#### Your objective:
Transcribe the cruise ship flags article below, word for word and in full.
** Begin Selection **
Almost All Cruise Ships Fly Foreign Flags, Heres 3 Reasons Why


If you’ve ever been on a cruise or are considering taking one you may be wondering why almost all ships are registered to foreign ports. There are a number of reasons for doing this which we will discuss in this article.

Flying a foreign flag is known as having a Flag of Convenience, the countries flag that is being used is called the flag state.

90% of cruise ships that call at a US port have a foreign flag according to the Cruise Line International Association. – source.

Why Do Cruise Ships Fly Foreign Flags?

Cruise ships fly foreign flags in order to benefit from laws and regulations in other countries. Flying a foreign flag affects employment, taxes, and many other regulations that may be favorable for the cruise line. It is relatively easy to register a ship in a foreign country and the practice has been carried out for decades.

The most popular countries for cruise ships to register their flags to are Panama, Bermuda, Italy, Malta, and the Netherlands.

A ship’s registration can be seen on the aft below the name. Below is a photo of Royal Caribbean’s Symphony of the Seas who is registered in Nassau.

Symphony of the Seas Flag Nassau Bahamas

Why Do Cruise Ships Have to be Registered to a Country?

Every ship is required by law to be registered in a country. The laws of the country in question are used if there are any private maritime disputes.

The country to which the ship is registered has control over the ship in regards to things like regulations and procedures.

They’re also in charge of regulations in regards to pollution although the cruise lines do take this very seriously and consistently perform better than the minimum requirements. The countries where the ships are sailing also are able to monitor and enforce regulations.

How Can Cruise Ships Fly a Foreign Flag?
** End Selection **
** Begin Records **
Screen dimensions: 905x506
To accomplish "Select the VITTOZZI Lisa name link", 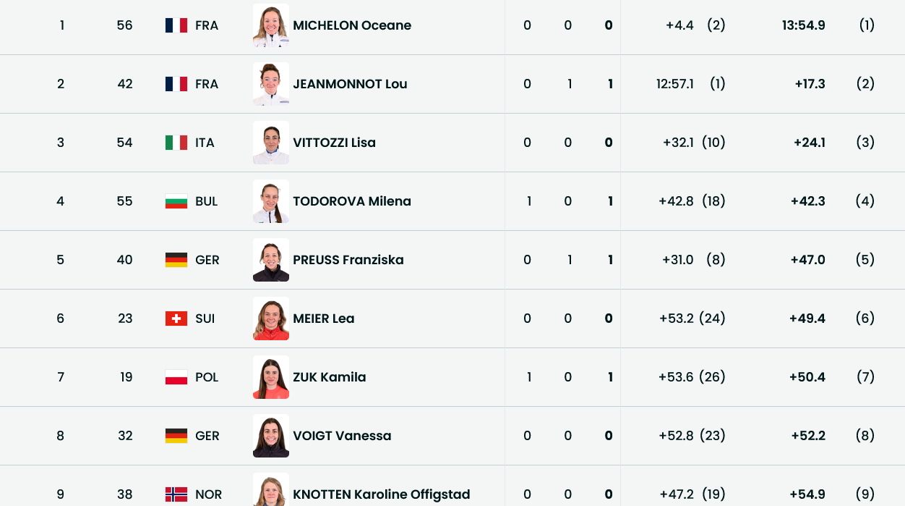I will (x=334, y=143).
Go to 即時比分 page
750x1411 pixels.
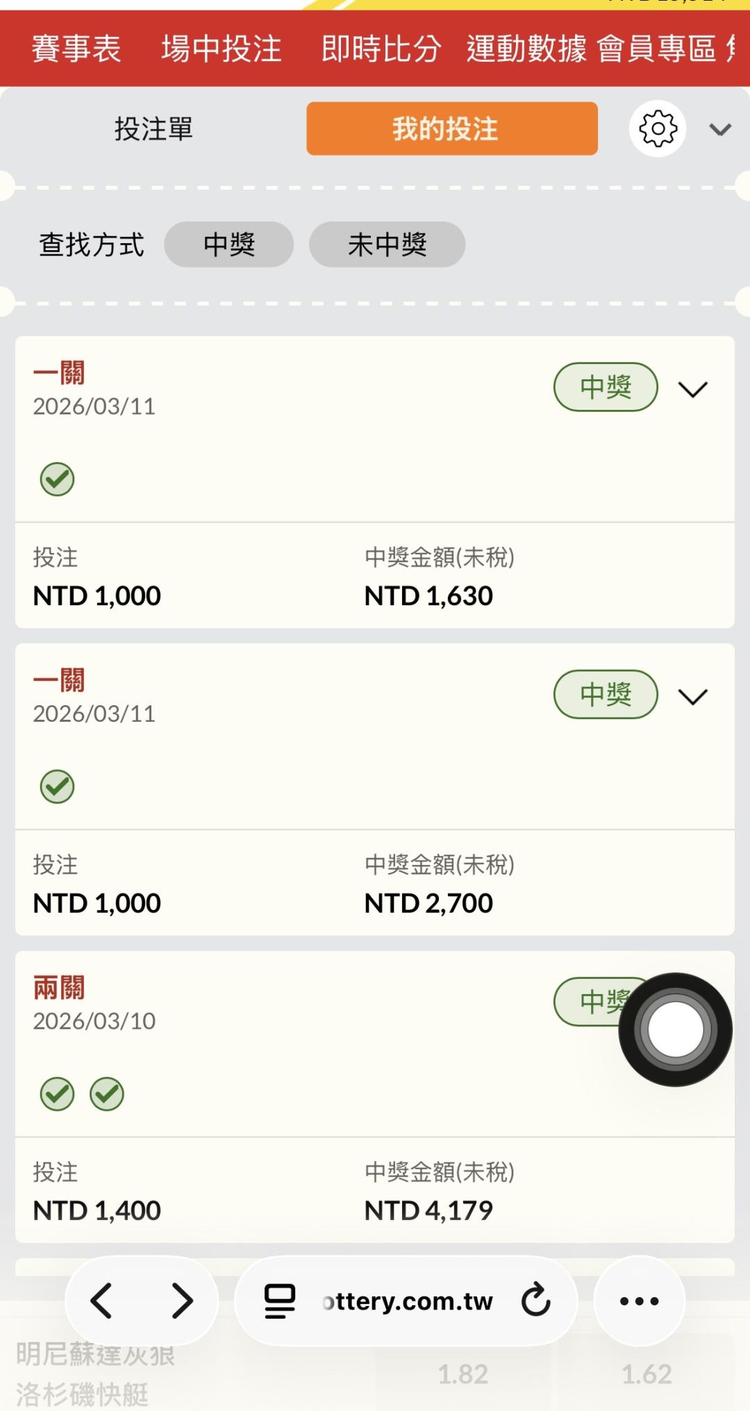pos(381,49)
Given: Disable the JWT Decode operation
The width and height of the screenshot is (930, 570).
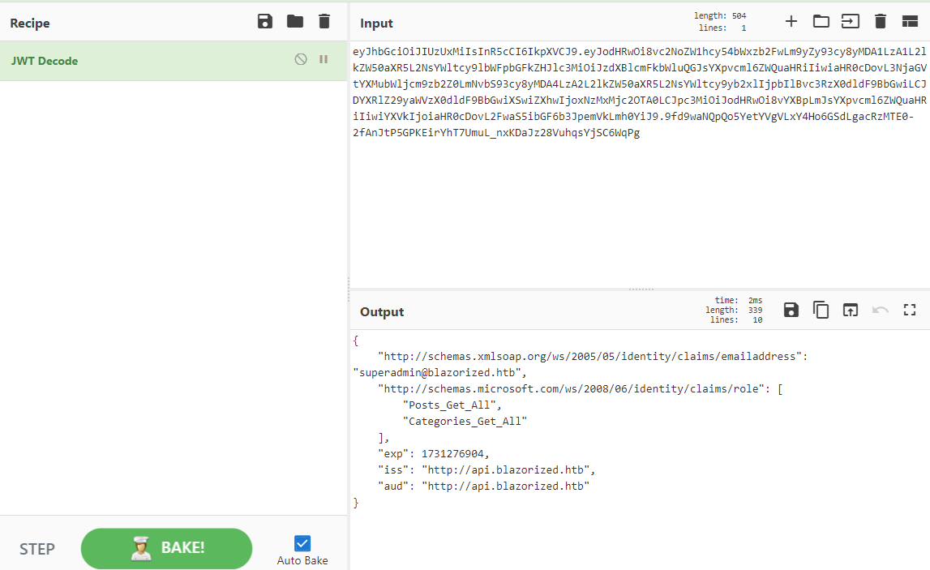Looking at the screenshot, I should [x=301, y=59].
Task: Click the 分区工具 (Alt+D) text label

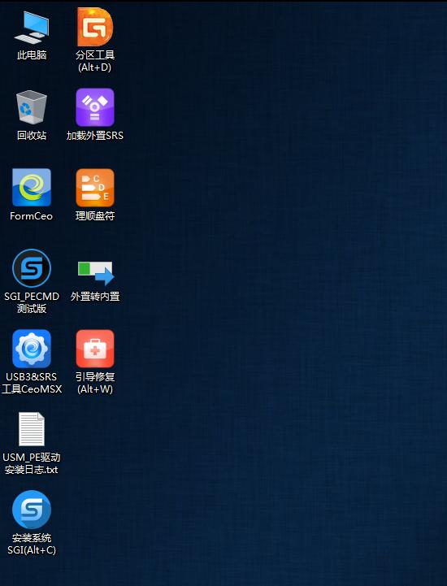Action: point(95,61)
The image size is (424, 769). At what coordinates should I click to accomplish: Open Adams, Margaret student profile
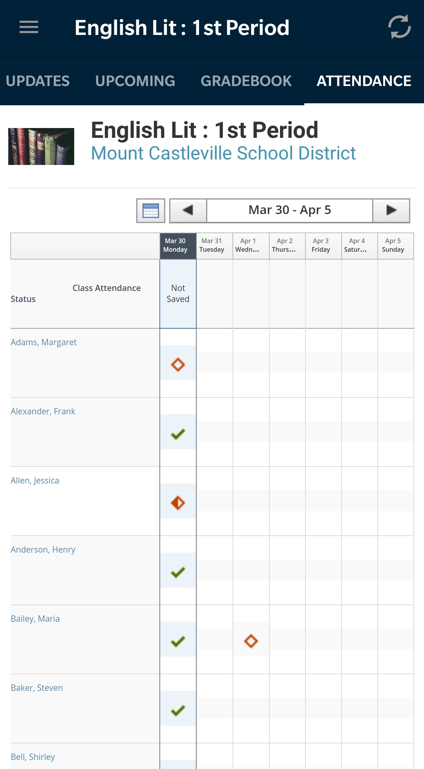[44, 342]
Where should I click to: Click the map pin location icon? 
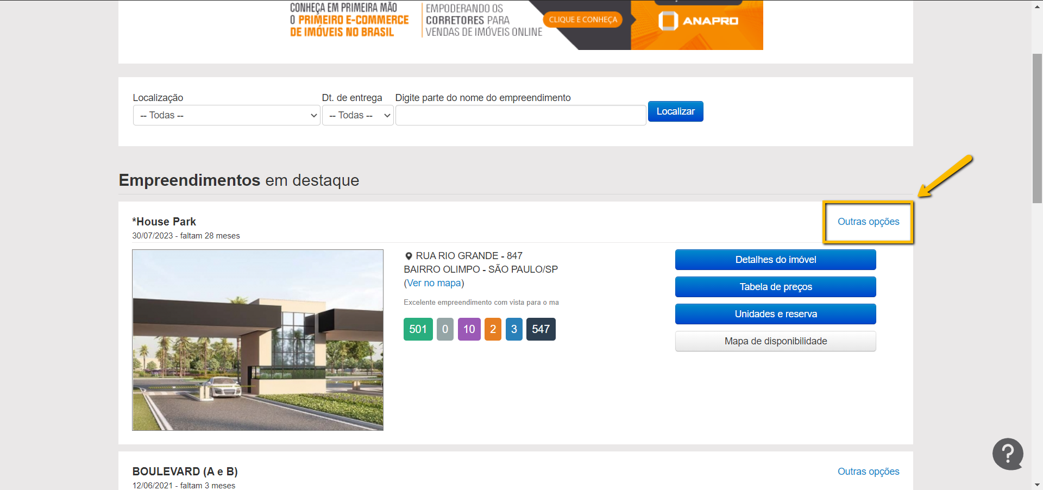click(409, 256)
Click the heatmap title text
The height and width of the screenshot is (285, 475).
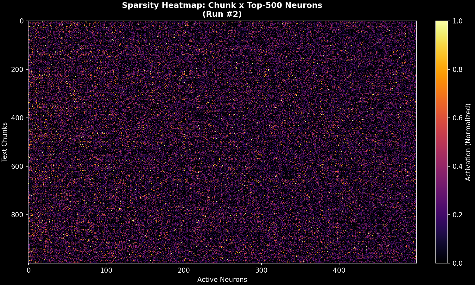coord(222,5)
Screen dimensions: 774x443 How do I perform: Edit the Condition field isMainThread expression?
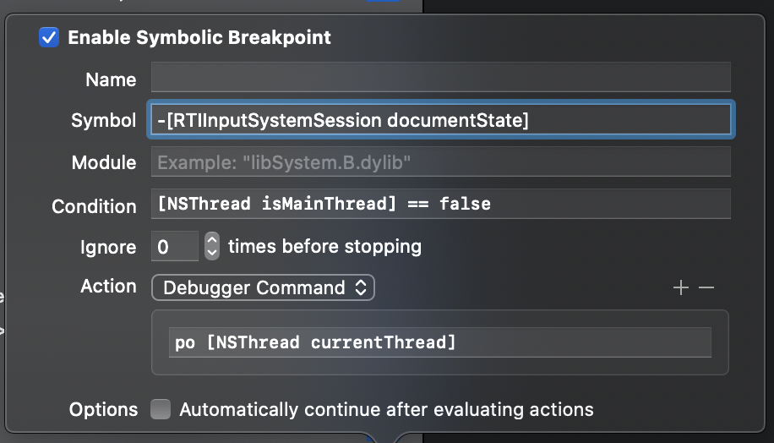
** End Records **
** Begin Records **
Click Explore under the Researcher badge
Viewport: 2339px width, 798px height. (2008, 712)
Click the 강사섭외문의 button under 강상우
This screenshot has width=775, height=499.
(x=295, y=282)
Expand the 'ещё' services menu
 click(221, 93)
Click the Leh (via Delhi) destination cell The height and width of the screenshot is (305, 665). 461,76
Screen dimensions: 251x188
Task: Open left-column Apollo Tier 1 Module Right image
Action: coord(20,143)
** End Records **
** Begin Records **
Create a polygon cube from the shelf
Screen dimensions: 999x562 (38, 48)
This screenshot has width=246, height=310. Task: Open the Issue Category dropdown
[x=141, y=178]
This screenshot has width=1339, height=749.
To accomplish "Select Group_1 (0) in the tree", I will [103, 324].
** End Records **
#### Solution to this task:
Almost All Cruise Ships Fly Foreign Flags, Heres 3 Reasons Why


If you’ve ever been on a cruise or are considering taking one you may be wondering why almost all ships are registered to foreign ports. There are a number of reasons for doing this which we will discuss in this article.

Flying a foreign flag is known as having a Flag of Convenience, the countries flag that is being used is called the flag state.

90% of cruise ships that call at a US port have a foreign flag according to the Cruise Line International Association. – source.

Why Do Cruise Ships Fly Foreign Flags?

Cruise ships fly foreign flags in order to benefit from laws and regulations in other countries. Flying a foreign flag affects employment, taxes, and many other regulations that may be favorable for the cruise line. It is relatively easy to register a ship in a foreign country and the practice has been carried out for decades.

The most popular countries for cruise ships to register their flags to are Panama, Bermuda, Italy, Malta, and the Netherlands.

A ship’s registration can be seen on the aft below the name. Below is a photo of Royal Caribbean’s Symphony of the Seas who is registered in Nassau.

Symphony of the Seas Flag Nassau Bahamas

Why Do Cruise Ships Have to be Registered to a Country?

Every ship is required by law to be registered in a country. The laws of the country in question are used if there are any private maritime disputes.

The country to which the ship is registered has control over the ship in regards to things like regulations and procedures.

They’re also in charge of regulations in regards to pollution although the cruise lines do take this very seriously and consistently perform better than the minimum requirements. The countries where the ships are sailing also are able to monitor and enforce regulations.

How Can Cruise Ships Fly a Foreign Flag?